The ginseng habitat garden is *usually* open by appointment beginning in May. However in 2019, the garden is closed during the month of May.
I will have limited amounts of seedlings to sell this year, and you can make an appointment to come see the garden during another month, just not during May. The nursery and ginseng habitat garden will be back to normal functioning after the month of May 2019.
Ginseng usually unfurls from mid-to-late April here. By that time, it’s possible none of the early flowers of bloodroot, rue anemone, or goldenseal and blue cohosh will be blooming. Those bloom very early, so if you want to see these members of a healthy ginseng habitat, you should plan to come in early April. Sometimes they bloom as early as mid-March. I’ll try to post photos to let you know when it starts this year.
Ginseng Nursery 2019 Hours & Info
Will update this as soon as I have started to see signs of life in the habitat. Check back in late March.
Planning a Visit
If you’d like to visit the ginseng habitat garden, contact me by filling out the form. It’s free to visit and I have seedlings for sale but no purchase is required. An appointment is necessary to make sure I’m home when you want to visit. All visitors are required to fill out a liability waiver, which will be sent to you along with the address and phone number when the appointment is arranged.
Ginseng Seedlings
This year will not be shipping potted seedlings. I will allow some ‘u-dig’ for first year seedlings and may be able to get a few potted up with advance notice. But 2019 is not going to operate by the usual schedule because the month of May is a problem this year due to personal schedule conflicts.
Early April
The first week of April is ordinarily too early for the ginseng to unfurl, but there are companion plants making a show already. Here’s a tour of the Ginseng Habitat Garden 2018 flowers on April 6. Note: The Wild Ozark Ginseng Habitat Garden will NOT be open to visitors this year in May. Right now the weather is so unpredictable that it’s hard to schedule visits, but if you want to see it during April, or after the start of June, just use the form above. Rue anemone and bloodroot are among the first flowers to bloom in the habitat. Prints are available of these photos, but I don’t have them listed in the shop yet. Email me if interested. On the driveway side of the creek I had a few pots of various plants. I’d forgotten to label them before the top growth died back, so I was unsure of what was there. This morning I saw that a few of them had started unfurling. Bloodroot, goldenseal, and wild hydrangea were among them. Those need to be in more shade, so I moved them across the creek into the habitat.

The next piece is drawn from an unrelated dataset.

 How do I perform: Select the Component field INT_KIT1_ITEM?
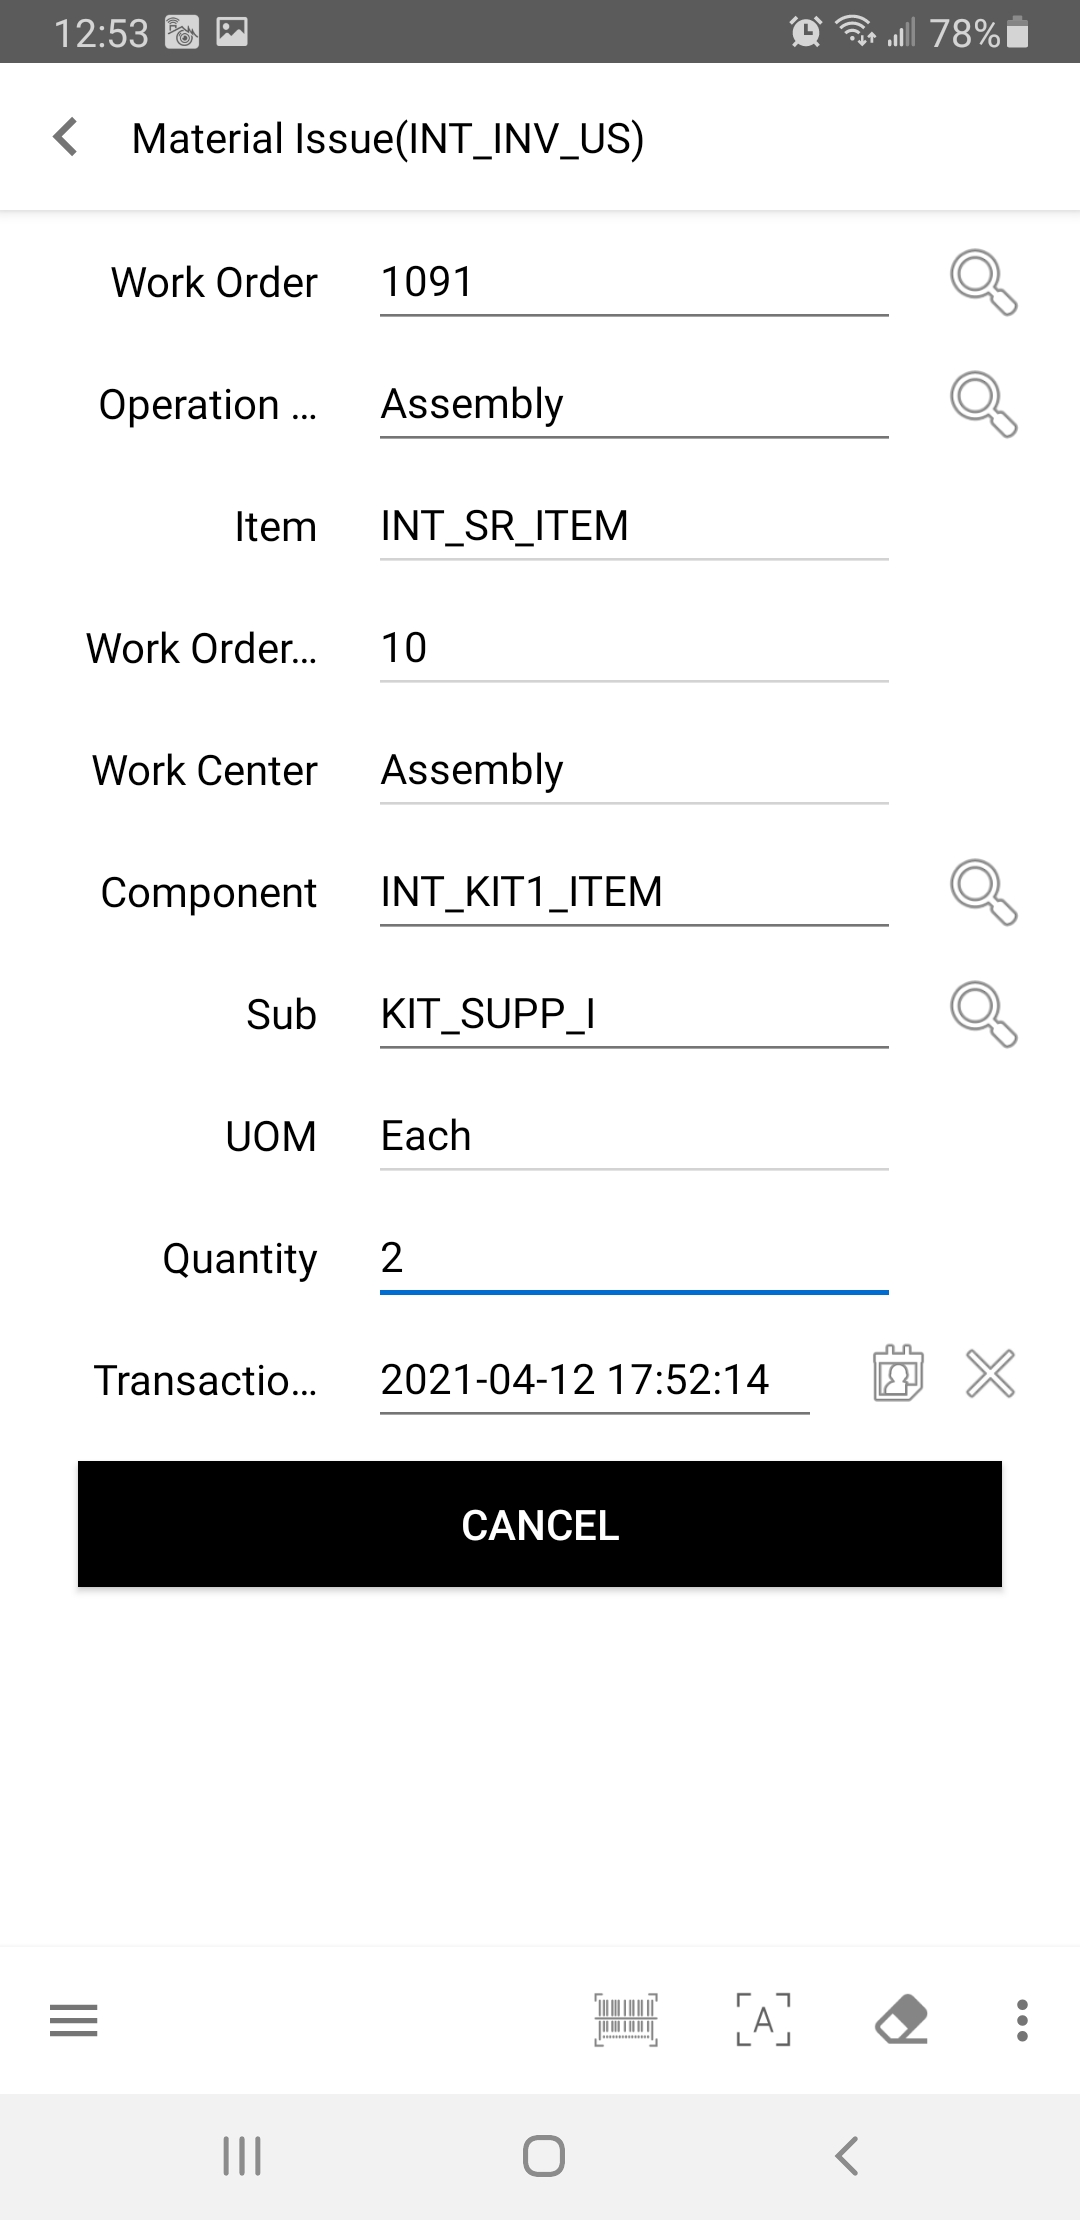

Once on the other side of the creek, I did a bit of looking around to see what else might be waking up. I had divided some black cohosh last year and potted some of them. The ones in pots were coming up, but no signs yet of the ones in the ground.
In one of the other pots, I found the Giant Solomon’s Seal coming up. I’ve had a very difficult time transplanting this to the habitat garden, so I am hoping that by growing it in the pots over the past year that it will be happier once I move it to the ground.
Looking for Virginia snakeroot
Found something interesting while heading up the trail to see if the Virginia snakeroot was up. This poor little mouse met an untimely end, probably early this morning. Since the only thing eaten was its head, I assume it encountered a mink or weasel. They tend to enjoy things like that. A fox or other critter will find the leftovers later and probably make good use of it to feed kits. At Wild Ozark we have a healthy balance between predators and prey animals. It does mean that some things die so that others can live, but isn’t that true of all life? We only protect our chickens and household from predators. All wildlife is free to live as it would naturally on the rest of our acreage. Except some of the deer encounter my husband, the predator who likes to kill a few deer each year.
After inspecting the mouse, I looked for the snakeroot, but didn’t see any. The reindeer moss has been growing, though. It seems like reindeer moss grows best in open areas, so I’m not sure how much longer it’ll do well where it is now. I’ve never tried transplanting it, and don’t really have a location similar to the spots I’ve seen it growing abundantly. Mayapple is fairly adaptive as long as there is some shade, so it grows in more than just ginseng habitats. But it’s a frequent companion plant, too. The Ginseng Habitat Garden was logged thin about twenty years ago. It’s still not an ideal habitat site for ginseng, but each year brings it closer to the balance it once had. This year, for the first time, I found trillium growing naturally there. I’ve transplanted a lot of plants to the habitat, but this was not one of them. So it pleases me to see it. It means that the habitat is becoming more friendly to the plants that like deep shade and loamy soil. These two characteristics are critical and the habitat still has a long ways to go before it gains the soil texture it needs. But I am seeing progress!